* _Work request_:
Wherever a line of the records contains "computer", copy that line.

* _Stored items from a collection_:

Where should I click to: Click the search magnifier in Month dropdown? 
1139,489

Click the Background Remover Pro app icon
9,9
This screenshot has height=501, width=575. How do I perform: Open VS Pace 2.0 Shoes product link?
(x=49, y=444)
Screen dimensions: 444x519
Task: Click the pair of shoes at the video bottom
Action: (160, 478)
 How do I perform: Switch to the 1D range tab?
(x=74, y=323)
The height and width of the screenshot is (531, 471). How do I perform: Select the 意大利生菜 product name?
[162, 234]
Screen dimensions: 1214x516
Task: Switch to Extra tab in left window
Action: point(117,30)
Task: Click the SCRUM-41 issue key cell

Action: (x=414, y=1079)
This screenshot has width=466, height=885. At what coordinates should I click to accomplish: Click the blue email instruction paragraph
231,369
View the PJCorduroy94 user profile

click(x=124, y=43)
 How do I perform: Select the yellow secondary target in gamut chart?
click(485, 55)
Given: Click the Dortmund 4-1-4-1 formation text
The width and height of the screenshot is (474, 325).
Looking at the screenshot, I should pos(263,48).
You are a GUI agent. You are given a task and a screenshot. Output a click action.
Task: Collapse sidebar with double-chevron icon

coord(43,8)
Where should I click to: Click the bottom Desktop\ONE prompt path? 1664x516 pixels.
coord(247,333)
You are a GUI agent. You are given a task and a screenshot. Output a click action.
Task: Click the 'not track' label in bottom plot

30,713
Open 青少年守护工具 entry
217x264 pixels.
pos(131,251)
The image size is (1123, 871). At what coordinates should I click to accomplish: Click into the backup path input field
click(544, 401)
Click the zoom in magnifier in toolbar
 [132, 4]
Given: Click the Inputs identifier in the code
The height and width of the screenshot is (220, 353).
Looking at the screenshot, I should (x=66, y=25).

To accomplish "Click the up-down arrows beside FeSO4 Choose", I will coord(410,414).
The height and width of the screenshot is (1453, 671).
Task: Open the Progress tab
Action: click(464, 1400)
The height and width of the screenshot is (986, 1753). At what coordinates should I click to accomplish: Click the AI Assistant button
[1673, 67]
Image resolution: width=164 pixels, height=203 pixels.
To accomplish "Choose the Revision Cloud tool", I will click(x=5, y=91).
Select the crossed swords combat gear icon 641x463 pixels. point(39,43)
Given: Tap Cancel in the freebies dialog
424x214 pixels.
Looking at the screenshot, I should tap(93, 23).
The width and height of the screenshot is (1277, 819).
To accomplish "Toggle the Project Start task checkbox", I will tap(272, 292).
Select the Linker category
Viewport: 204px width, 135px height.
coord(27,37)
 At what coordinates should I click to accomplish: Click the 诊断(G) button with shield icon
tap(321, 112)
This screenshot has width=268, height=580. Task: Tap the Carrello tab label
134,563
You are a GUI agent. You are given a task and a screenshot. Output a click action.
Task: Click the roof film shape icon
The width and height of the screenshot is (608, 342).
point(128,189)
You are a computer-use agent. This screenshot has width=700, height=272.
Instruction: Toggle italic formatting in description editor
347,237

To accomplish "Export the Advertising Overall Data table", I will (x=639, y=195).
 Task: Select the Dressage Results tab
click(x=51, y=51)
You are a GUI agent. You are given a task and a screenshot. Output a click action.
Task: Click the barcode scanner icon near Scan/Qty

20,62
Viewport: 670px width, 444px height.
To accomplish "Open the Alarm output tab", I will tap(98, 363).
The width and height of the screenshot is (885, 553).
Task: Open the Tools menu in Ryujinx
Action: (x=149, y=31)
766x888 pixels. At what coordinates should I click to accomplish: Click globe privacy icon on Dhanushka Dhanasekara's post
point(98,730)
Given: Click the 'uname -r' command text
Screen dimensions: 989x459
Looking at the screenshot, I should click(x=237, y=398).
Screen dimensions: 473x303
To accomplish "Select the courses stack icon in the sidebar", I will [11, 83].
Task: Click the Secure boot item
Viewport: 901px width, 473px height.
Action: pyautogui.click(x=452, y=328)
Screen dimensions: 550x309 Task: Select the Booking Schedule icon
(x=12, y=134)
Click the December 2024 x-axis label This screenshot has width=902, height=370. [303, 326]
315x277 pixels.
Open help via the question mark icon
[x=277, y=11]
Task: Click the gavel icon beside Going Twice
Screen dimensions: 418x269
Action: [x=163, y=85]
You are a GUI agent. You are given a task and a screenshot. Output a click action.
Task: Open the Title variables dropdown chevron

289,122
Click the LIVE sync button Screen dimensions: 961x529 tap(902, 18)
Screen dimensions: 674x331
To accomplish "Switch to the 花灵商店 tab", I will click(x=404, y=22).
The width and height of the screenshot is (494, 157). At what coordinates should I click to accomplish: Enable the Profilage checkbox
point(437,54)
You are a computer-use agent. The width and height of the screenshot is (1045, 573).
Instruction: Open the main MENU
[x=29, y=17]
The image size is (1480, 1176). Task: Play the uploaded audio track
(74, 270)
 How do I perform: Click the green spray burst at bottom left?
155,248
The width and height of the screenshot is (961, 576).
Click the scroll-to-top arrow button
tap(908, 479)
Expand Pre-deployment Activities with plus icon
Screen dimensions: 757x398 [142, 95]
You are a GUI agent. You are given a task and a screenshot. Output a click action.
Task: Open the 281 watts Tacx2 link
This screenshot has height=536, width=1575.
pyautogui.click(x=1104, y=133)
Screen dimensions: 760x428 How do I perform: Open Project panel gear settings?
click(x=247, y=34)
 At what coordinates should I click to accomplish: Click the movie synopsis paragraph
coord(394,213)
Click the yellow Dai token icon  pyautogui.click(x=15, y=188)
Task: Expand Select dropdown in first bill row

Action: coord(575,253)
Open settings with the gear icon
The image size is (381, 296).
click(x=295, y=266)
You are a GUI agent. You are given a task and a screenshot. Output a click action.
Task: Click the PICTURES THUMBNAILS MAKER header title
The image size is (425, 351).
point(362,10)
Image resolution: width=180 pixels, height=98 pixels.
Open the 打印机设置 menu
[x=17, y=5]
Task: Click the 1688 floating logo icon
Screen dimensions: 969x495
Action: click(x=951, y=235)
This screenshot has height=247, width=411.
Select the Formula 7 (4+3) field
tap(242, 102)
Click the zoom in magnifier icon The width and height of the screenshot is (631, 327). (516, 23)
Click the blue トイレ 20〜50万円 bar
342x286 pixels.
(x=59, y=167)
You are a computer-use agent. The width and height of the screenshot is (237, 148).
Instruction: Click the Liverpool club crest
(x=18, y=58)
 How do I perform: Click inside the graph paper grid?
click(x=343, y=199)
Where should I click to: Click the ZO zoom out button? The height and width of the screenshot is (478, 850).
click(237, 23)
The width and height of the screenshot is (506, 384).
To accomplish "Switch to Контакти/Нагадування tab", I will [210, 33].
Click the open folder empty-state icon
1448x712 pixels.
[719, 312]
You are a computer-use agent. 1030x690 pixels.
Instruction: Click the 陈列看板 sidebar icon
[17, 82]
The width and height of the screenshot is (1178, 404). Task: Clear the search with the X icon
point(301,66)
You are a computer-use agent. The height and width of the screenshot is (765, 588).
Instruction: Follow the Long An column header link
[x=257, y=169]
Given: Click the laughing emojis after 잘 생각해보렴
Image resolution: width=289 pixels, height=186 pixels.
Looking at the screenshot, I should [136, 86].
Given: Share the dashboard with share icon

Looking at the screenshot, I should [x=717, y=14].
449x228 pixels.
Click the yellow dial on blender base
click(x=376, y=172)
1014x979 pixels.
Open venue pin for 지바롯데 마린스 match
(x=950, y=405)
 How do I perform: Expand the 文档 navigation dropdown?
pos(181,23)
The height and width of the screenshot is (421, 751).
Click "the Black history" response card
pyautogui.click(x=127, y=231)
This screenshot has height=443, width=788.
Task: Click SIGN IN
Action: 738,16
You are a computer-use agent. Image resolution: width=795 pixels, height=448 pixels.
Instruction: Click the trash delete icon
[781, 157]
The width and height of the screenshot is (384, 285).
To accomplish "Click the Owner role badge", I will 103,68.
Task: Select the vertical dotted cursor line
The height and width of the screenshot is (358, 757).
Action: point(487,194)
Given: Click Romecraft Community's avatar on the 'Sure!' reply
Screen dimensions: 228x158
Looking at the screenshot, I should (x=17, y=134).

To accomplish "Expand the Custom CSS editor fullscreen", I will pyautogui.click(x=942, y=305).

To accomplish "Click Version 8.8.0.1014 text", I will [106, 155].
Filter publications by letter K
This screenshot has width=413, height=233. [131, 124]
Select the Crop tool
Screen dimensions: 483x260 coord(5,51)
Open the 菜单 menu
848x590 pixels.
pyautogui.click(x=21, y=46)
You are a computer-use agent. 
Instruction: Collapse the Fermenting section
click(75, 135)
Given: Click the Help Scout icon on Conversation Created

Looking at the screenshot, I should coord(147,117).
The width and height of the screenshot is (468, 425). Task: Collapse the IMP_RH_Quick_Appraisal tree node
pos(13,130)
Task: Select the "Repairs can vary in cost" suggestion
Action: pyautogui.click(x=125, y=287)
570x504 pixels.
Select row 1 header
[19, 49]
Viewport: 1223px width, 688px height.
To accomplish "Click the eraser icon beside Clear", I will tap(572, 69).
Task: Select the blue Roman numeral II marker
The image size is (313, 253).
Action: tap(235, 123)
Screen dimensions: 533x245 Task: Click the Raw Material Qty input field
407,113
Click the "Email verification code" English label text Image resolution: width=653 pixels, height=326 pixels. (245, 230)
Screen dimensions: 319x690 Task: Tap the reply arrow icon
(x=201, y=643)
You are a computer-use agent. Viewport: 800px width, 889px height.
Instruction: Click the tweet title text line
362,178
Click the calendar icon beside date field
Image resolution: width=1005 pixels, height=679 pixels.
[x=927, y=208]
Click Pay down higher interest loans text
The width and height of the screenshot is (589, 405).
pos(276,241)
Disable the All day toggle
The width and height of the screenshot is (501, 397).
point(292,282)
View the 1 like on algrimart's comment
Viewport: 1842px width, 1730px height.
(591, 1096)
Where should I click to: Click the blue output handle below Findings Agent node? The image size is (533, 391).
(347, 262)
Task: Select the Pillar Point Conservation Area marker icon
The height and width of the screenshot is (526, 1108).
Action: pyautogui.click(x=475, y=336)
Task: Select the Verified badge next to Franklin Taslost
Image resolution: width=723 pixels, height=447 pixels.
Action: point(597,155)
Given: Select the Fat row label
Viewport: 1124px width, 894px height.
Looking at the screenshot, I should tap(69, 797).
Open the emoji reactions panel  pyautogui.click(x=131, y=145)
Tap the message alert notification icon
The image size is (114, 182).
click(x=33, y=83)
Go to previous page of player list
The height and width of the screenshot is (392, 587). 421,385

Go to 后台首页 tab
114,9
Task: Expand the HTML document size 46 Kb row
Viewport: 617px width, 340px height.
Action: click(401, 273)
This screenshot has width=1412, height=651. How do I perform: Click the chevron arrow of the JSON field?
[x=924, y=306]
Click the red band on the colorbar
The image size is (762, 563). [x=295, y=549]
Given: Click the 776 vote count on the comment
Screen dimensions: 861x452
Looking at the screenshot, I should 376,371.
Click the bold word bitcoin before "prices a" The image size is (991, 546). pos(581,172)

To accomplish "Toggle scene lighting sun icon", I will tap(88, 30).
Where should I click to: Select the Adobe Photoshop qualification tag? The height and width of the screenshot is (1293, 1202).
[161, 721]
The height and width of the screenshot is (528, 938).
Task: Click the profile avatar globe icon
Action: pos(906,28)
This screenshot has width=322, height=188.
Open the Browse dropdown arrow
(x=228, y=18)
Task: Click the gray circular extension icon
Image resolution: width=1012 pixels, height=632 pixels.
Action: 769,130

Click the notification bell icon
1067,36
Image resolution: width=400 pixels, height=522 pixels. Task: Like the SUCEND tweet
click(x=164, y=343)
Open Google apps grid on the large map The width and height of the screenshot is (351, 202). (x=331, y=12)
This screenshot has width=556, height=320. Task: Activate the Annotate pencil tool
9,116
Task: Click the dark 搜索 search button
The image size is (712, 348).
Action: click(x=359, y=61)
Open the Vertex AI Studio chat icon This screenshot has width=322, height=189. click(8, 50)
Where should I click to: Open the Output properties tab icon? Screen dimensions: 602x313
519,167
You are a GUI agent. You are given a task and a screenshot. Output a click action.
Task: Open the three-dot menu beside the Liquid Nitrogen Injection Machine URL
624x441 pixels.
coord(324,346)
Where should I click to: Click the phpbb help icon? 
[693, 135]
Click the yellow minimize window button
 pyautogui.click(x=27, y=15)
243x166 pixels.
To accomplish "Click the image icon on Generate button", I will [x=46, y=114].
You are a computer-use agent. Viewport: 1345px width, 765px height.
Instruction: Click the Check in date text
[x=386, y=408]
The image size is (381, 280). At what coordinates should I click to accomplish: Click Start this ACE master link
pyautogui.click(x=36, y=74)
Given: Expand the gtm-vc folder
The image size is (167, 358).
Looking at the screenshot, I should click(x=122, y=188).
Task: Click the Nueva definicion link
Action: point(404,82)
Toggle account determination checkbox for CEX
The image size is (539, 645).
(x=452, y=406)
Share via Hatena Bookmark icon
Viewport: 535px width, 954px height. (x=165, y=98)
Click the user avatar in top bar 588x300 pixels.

* _Result of this exercise_:
You are a computer-use agent. This screenshot has width=700, height=272.
You are a computer-use agent. The width and height of the screenshot is (1045, 573).
You are a computer-use agent. The width and height of the screenshot is (237, 148).
You are a computer-use agent. 1030x690 pixels.
You are a computer-use agent. The height and width of the screenshot is (765, 588).
You are a computer-use agent. Image resolution: width=795 pixels, height=448 pixels.
You are a computer-use agent. 
You are a computer-use agent. Viewport: 800px width, 889px height.
You are a computer-use agent. Viewport: 1345px width, 765px height.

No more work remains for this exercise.